WHAT THE TASK REQUIRES
Please output the section of the listing below that opens with the line containing "[Accueil] (39, 154)" and closes with the line containing "venise (123, 1696)", exactly and with nothing else.

──────── RECORDS PROVIDED

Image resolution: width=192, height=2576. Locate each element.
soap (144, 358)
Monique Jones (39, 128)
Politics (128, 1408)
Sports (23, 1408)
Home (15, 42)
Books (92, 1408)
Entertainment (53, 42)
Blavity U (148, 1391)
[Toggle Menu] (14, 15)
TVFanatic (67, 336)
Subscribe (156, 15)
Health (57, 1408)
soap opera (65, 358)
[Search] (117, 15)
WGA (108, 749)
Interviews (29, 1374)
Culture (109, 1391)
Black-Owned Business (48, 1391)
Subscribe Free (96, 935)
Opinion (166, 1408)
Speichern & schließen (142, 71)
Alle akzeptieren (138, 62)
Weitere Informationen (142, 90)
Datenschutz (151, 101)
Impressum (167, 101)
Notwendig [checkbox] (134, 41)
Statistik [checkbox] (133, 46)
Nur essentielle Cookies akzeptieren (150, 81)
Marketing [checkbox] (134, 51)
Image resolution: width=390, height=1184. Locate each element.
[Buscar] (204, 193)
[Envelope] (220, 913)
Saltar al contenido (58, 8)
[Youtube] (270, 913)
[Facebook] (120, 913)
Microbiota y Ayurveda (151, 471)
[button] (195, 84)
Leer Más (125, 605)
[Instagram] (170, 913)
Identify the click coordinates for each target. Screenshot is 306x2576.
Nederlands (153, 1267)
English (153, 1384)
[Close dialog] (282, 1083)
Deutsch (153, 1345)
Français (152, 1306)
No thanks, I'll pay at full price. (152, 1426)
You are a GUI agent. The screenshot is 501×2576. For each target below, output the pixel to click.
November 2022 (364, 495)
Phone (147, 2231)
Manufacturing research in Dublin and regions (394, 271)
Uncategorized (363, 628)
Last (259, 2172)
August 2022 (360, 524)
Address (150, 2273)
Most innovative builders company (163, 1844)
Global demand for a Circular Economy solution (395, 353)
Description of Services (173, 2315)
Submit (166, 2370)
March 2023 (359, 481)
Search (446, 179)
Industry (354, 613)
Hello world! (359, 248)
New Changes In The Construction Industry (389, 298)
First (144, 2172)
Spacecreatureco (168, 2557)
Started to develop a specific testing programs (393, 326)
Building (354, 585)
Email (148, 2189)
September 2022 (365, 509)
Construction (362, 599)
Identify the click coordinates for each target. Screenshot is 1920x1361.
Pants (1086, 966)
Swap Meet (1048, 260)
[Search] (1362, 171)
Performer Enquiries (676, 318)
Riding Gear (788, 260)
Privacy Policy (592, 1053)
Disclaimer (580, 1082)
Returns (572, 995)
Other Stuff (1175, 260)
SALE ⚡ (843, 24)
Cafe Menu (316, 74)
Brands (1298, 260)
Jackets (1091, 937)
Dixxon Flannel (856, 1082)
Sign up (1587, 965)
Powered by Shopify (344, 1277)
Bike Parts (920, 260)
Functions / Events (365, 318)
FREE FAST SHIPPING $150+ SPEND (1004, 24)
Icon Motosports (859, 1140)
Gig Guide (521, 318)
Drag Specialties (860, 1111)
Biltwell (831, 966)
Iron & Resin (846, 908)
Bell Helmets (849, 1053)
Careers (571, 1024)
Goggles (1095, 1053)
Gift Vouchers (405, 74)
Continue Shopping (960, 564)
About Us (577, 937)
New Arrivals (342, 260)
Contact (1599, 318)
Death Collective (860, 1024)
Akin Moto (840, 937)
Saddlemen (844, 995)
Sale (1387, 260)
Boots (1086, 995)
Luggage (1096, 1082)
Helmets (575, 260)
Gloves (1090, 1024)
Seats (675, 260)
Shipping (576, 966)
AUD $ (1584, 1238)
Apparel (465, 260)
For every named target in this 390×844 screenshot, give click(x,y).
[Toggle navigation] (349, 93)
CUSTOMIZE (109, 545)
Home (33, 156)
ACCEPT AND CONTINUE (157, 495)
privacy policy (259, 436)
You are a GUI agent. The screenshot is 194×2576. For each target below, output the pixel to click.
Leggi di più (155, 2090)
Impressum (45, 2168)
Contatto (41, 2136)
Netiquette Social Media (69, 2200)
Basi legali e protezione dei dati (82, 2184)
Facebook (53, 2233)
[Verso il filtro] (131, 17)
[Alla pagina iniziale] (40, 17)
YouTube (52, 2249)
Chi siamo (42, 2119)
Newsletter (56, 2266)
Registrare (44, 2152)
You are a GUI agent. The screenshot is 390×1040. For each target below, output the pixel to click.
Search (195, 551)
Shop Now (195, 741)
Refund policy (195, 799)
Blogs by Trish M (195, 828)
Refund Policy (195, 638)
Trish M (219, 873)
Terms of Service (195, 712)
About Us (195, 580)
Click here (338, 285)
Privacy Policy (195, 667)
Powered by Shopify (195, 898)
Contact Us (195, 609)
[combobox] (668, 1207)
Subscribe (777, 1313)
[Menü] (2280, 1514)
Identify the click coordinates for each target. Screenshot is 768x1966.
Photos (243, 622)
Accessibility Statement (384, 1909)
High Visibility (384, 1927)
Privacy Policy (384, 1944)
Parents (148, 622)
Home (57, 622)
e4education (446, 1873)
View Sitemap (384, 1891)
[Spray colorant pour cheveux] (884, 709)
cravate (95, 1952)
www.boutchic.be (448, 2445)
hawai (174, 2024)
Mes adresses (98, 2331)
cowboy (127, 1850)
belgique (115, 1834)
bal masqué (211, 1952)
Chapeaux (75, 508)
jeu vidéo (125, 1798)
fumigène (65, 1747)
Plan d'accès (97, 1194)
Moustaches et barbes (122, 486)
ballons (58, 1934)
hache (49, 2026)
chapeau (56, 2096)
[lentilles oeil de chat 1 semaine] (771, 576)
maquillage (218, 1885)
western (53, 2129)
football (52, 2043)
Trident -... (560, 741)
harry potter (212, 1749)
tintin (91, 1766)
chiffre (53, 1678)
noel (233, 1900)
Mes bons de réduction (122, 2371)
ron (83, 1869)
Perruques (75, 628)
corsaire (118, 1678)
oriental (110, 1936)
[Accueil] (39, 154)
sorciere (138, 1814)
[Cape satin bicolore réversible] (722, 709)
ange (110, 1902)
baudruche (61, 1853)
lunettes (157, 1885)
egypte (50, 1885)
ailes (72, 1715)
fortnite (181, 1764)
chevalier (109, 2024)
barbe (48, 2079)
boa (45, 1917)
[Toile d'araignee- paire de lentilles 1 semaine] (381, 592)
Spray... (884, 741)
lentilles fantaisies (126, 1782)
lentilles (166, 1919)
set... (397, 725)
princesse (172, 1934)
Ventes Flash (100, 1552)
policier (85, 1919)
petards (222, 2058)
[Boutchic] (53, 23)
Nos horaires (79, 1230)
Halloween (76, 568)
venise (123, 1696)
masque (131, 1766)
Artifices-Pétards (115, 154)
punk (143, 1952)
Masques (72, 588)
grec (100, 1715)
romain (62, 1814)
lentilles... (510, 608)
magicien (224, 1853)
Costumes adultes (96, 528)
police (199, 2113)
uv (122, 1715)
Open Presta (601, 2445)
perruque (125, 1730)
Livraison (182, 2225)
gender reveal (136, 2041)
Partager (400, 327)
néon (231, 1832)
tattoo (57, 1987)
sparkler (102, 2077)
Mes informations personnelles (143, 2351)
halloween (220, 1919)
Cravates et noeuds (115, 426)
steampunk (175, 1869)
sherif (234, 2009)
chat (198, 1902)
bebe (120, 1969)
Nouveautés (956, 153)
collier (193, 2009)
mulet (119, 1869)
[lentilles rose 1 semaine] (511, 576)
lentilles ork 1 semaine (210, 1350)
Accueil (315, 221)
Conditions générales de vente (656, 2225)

────────────────

TASK RESULT
[Accueil] (39, 154)
sorciere (138, 1814)
[Cape satin bicolore réversible] (722, 709)
ange (110, 1902)
baudruche (61, 1853)
lunettes (157, 1885)
egypte (50, 1885)
ailes (72, 1715)
fortnite (181, 1764)
chevalier (109, 2024)
barbe (48, 2079)
boa (45, 1917)
[Toile d'araignee- paire de lentilles 1 semaine] (381, 592)
Spray... (884, 741)
lentilles fantaisies (126, 1782)
lentilles (166, 1919)
set... (397, 725)
princesse (172, 1934)
Ventes Flash (100, 1552)
policier (85, 1919)
petards (222, 2058)
[Boutchic] (53, 23)
Nos horaires (79, 1230)
Halloween (76, 568)
venise (123, 1696)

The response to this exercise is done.